With great wisdom the Holy Fathers also placed here the remembrance of Adam’s exile from Paradise before the door of Great Lent. Before the fast begins, the Orthodox Church shows us the icon of Adam, who because he disobeyed the divine command of fasting, was kicked out of the Garden of Eden “Adam was thrown out of Paradise, by eating. So sitting opposite this, he wailed and cried out, in a pitiful voice, and said. O Woe, what have I the wretch done! I disobeyed one command, that of the Master, and am deprived of all good things!” Behold the cause of the drama of the exile of Adam: the transgression of the command to fast. “Because–says Saint Nicephoros Kallistos Xanthopoulos–we suffered so many things because Adam did not fast once, its remembrance is now placed before the entrance to Holy Lent. So that remembering how much evil not fasting brought about, we may hasten gladly to accept and keep the fast, so that where Adam missed the goal of Theosis, we in other words must succeed in this mourning and fasting and humbling ourselves till God visits us. For without these, we cannot easily receive what we lost.

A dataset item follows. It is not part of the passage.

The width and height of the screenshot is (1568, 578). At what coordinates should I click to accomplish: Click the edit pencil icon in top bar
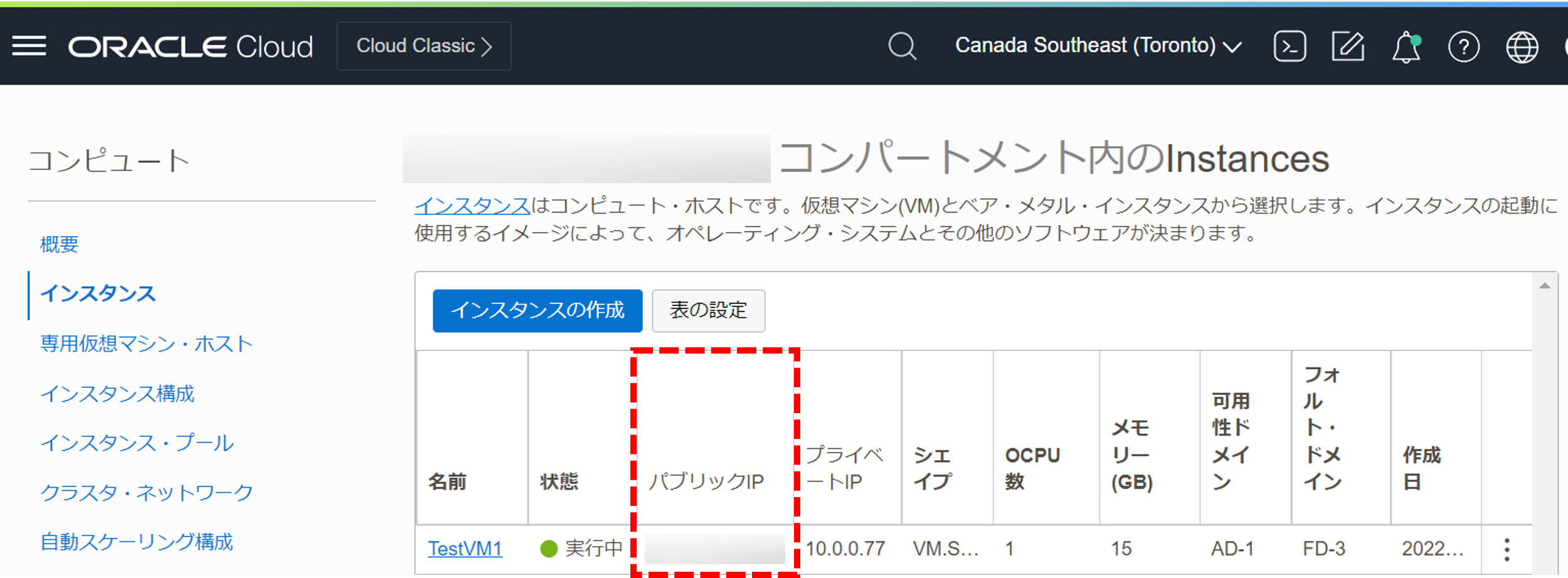1347,46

But fasting is not only a form, which Christians must indifferently keep. It is a God-ordained bond–as is very clearly shown in the exile of the first-created ones.–very beneficial and necessary for our salvation. There are many reasons why even religiously indifferent people impose fasting as necessary for every man. We’ll leave out pedagogical, economical, hygienic, social and remaining reasons, to say a few words for the spiritual reasons that impose real fasting. And every Christian must have this in mind that fasting must not only be a physical but also spiritual: “fasting bodily brethren let us also fast spiritually. Let us loosen every bond with unrighteousness”. Thus fasting, becomes a bit which restrains us from every sin: not only physical, but spiritual as well. And the emphasis which the Holy Fathers give to spiritual fasting is characteristic without which the physical fast has absolutely no value and remains a hypocritical and pharisaic form. The phrase of Abba Yperechios is epigrammatic “it is good to eat meat and drink wine, and not eat our brethren’s flesh in slanders”. Fasting–and it is stressed together both by the Holy Fathers and the compunctionate hymnography of those days stress this–is the atmosphere with the appropriate climate, where the spiritual struggles of the Christian may become more systematic for the cleansing of the passions and the gaining of virtues. “Let us gladly begin the time of fasting, putting ourselves under spiritual struggles” “The time has come the beginning of spiritual struggles, the victory over demons, the alarmed restraint, the propriety of angels, for boldness towards God”.

Immense and frightful seem the pits, which open for those who don’t fast and who, with the help of gluttony and of satan, daily fall into these without the gluttonous people realizing it. Whoever does not fast fills his heart with fornicating thoughts that soon will lead him to fornication itself. He becomes hardhearted. He sleeps insatiably, and there for sure the familiar daughters of gluttony find him, such as the following: sluggishness, talking too much, brazen impudence, foul talk, loquacity, argumentative, evil, haughtiness, wildness, quarrelsomeness, blindness, and many other things. Fasting however does not let the Christian who perfectly fasts, i.e. physically and spiritually, fall into these pits. “Fasting, says Saint John of the Ladder, “is a violence which man willfully does, and upsets his nature, and hungers and thirsts, with forced toil, in order to be cleansed from its evil opinions, and a sword which cuts off and prevents the neck from sweet and tasty foods. An herb that quenches bodily fires and desire. Which kicks out evil thoughts from the soul and frees it from disgusting dreams and polluted imaginings. And it makes it stay calm and unconfused in prayer, and be enlightened by God and guard its mind. And to have its eyes open and to be awe-inspired, and sigh and cry with tears and humility. And to totally crush the heart, and cease from loquacity, and be calm with quietness, and be obedient and not oversleep. And to keep his body healthy, because just as doctors certify, fasting is the mother of health. It brings forth purity, and kicks out sins and opens the door of Paradise,” from which Adam was “kicked out” because he didn’t fast.